### Task to carry out
Copy out the entries that come next, exactly.

### Data for this task
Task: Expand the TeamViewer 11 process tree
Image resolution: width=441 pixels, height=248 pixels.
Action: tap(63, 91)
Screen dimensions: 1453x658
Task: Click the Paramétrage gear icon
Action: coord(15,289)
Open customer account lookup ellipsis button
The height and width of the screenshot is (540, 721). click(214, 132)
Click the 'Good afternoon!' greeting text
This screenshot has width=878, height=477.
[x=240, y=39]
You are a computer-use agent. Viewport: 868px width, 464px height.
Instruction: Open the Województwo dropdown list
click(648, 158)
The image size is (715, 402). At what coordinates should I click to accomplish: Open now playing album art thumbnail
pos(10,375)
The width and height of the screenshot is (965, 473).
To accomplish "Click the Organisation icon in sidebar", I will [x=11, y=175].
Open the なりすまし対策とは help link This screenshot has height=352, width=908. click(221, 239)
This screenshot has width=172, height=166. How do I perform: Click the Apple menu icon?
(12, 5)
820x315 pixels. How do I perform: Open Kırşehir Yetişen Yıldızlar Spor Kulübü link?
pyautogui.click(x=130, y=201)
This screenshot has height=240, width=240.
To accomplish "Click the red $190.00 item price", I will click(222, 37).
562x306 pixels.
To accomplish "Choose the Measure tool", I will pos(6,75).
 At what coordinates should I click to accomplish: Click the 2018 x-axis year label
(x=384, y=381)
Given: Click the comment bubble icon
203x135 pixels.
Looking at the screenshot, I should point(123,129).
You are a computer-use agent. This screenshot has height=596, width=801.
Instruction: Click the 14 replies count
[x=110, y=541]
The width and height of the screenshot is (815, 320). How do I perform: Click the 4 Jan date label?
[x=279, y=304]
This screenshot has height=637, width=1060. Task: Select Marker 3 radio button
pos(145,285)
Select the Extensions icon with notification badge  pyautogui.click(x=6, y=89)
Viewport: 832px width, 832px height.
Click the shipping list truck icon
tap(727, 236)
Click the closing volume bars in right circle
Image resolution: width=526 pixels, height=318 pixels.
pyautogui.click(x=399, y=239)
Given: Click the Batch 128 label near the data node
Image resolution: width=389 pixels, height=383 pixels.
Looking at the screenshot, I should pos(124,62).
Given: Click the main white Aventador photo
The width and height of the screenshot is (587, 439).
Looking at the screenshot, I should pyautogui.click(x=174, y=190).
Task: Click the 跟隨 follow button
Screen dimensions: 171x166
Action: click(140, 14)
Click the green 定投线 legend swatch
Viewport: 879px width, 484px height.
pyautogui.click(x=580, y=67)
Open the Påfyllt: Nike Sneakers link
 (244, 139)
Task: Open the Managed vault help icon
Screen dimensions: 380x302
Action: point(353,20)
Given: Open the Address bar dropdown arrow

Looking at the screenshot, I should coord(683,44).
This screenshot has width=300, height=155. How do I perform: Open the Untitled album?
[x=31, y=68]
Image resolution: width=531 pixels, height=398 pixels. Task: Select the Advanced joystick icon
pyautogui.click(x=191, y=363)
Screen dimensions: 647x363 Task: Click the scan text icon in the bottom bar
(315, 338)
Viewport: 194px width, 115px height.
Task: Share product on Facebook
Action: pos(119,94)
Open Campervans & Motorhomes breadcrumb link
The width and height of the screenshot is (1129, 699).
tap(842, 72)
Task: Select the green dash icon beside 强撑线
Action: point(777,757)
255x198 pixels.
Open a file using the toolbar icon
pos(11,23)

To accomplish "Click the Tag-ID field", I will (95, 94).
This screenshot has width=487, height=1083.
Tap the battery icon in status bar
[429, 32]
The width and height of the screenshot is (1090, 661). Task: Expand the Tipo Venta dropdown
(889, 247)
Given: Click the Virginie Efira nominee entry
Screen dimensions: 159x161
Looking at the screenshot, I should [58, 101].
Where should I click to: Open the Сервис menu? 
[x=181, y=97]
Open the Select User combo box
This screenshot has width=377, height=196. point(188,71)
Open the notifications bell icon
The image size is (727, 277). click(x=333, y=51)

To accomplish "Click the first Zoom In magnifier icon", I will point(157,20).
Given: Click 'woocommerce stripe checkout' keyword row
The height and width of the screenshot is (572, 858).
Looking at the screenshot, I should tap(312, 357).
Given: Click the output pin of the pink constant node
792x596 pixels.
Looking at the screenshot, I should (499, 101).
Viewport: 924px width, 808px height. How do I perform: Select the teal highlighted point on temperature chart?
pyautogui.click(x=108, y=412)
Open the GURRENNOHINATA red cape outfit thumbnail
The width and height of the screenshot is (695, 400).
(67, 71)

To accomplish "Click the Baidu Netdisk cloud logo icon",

### The answer
Task: Expand the TeamViewer 11 process tree
Image resolution: width=441 pixels, height=248 pixels.
Action: tap(63, 91)
Screen dimensions: 1453x658
Task: Click the Paramétrage gear icon
Action: coord(15,289)
Open customer account lookup ellipsis button
The height and width of the screenshot is (540, 721). click(214, 132)
Click the 'Good afternoon!' greeting text
This screenshot has width=878, height=477.
[x=240, y=39]
You are a computer-use agent. Viewport: 868px width, 464px height.
Instruction: Open the Województwo dropdown list
click(648, 158)
The image size is (715, 402). At what coordinates should I click to accomplish: Open now playing album art thumbnail
pos(10,375)
The width and height of the screenshot is (965, 473).
To accomplish "Click the Organisation icon in sidebar", I will [x=11, y=175].
Open the なりすまし対策とは help link This screenshot has height=352, width=908. click(221, 239)
This screenshot has width=172, height=166. How do I perform: Click the Apple menu icon?
(12, 5)
820x315 pixels. How do I perform: Open Kırşehir Yetişen Yıldızlar Spor Kulübü link?
pyautogui.click(x=130, y=201)
This screenshot has height=240, width=240.
To accomplish "Click the red $190.00 item price", I will click(222, 37).
562x306 pixels.
To accomplish "Choose the Measure tool", I will pos(6,75).
 At what coordinates should I click to accomplish: Click the 2018 x-axis year label
(x=384, y=381)
Given: Click the comment bubble icon
203x135 pixels.
Looking at the screenshot, I should point(123,129).
You are a computer-use agent. This screenshot has height=596, width=801.
Instruction: Click the 14 replies count
[x=110, y=541]
The width and height of the screenshot is (815, 320). How do I perform: Click the 4 Jan date label?
[x=279, y=304]
This screenshot has height=637, width=1060. Task: Select Marker 3 radio button
pos(145,285)
Select the Extensions icon with notification badge  pyautogui.click(x=6, y=89)
Viewport: 832px width, 832px height.
Click the shipping list truck icon
tap(727, 236)
Click the closing volume bars in right circle
Image resolution: width=526 pixels, height=318 pixels.
pyautogui.click(x=399, y=239)
Given: Click the Batch 128 label near the data node
Image resolution: width=389 pixels, height=383 pixels.
Looking at the screenshot, I should pos(124,62).
Given: Click the main white Aventador photo
The width and height of the screenshot is (587, 439).
Looking at the screenshot, I should pyautogui.click(x=174, y=190).
Task: Click the 跟隨 follow button
Screen dimensions: 171x166
Action: click(140, 14)
Click the green 定投线 legend swatch
Viewport: 879px width, 484px height.
pyautogui.click(x=580, y=67)
Open the Påfyllt: Nike Sneakers link
 (244, 139)
Task: Open the Managed vault help icon
Screen dimensions: 380x302
Action: point(353,20)
Given: Open the Address bar dropdown arrow

Looking at the screenshot, I should coord(683,44).
This screenshot has width=300, height=155. How do I perform: Open the Untitled album?
[x=31, y=68]
Image resolution: width=531 pixels, height=398 pixels. Task: Select the Advanced joystick icon
pyautogui.click(x=191, y=363)
Screen dimensions: 647x363 Task: Click the scan text icon in the bottom bar
(315, 338)
Viewport: 194px width, 115px height.
Task: Share product on Facebook
Action: pos(119,94)
Open Campervans & Motorhomes breadcrumb link
The width and height of the screenshot is (1129, 699).
tap(842, 72)
Task: Select the green dash icon beside 强撑线
Action: point(777,757)
255x198 pixels.
Open a file using the toolbar icon
pos(11,23)

To accomplish "Click the Tag-ID field", I will (95, 94).
This screenshot has width=487, height=1083.
Tap the battery icon in status bar
[429, 32]
The width and height of the screenshot is (1090, 661). Task: Expand the Tipo Venta dropdown
(889, 247)
Given: Click the Virginie Efira nominee entry
Screen dimensions: 159x161
Looking at the screenshot, I should [58, 101].
Where should I click to: Open the Сервис menu? 
[x=181, y=97]
Open the Select User combo box
This screenshot has width=377, height=196. point(188,71)
Open the notifications bell icon
The image size is (727, 277). click(x=333, y=51)

To accomplish "Click the first Zoom In magnifier icon", I will point(157,20).
Given: Click 'woocommerce stripe checkout' keyword row
The height and width of the screenshot is (572, 858).
Looking at the screenshot, I should tap(312, 357).
Given: Click the output pin of the pink constant node
792x596 pixels.
Looking at the screenshot, I should (499, 101).
Viewport: 924px width, 808px height. How do I perform: Select the teal highlighted point on temperature chart?
pyautogui.click(x=108, y=412)
Open the GURRENNOHINATA red cape outfit thumbnail
The width and height of the screenshot is (695, 400).
(67, 71)

To accomplish "Click the Baidu Netdisk cloud logo icon",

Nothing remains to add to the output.